_Prompt_
Continue the abstract below on cities delegating zoning power to neighborhood groups, starting right after its last sentence.

_Source extract_
^^^^^^^^^^^^^^^^

Kenneth A. Stahl, Chapman University

Abstract

Whether cities should delegate zoning authority to neighborhood groups is one of the most hotly contested issues in municipal politics, yet it is also essentially a moot point. Since a bizarre series of Supreme Court cases in the early twentieth century, it has been largely settled that cities may not constitutionally delegate the zoning power to sub-municipal groups, at least where the power is delegated specifically to landowners in a certain proximity to a proposed land use change.

^^^^^^^^^^^^^^^^

_Provided material_
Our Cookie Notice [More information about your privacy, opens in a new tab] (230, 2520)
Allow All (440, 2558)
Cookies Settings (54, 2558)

^^^^^^^^^^^^^^^^

_Written response_
This article argues that courts have erred in prohibiting cities from devolving zoning control to proximate landowners, a scheme I designate a “neighborhood zoning district.” Courts, as well as scholars, have failed to recognize that the neighborhood zoning district is conceptually identical to a popular municipal financing device that courts have routinely upheld: the “special assessment district,” known in its modern incarnation as a “business improvement district” (BID). Under this scheme, a municipality assesses a mandatory charge on all landowners within a designated territorial area to finance services or improvements benefitting that area, provided that a percentage of landowners in the district authorizes the charge. As I argue, both the neighborhood zoning district and the special assessment district enable large, diverse cities to capture some of the governance advantages of small, homogenous suburbs by providing landowners with the direct ability to manage local externalities. Courts and commentators, however, erroneously treat these two devices as though they are entirely distinct. The practical result has been that cities increasingly rely on BIDs as a catch-all solution to all urban problems, while neighborhood groups seethe over their inability to control their own zoning. The article concludes that courts should broadly defer to municipal delegations of power to sublocal groups, so that cities can work out their own strategy for surviving in an era of intense inter-local competition.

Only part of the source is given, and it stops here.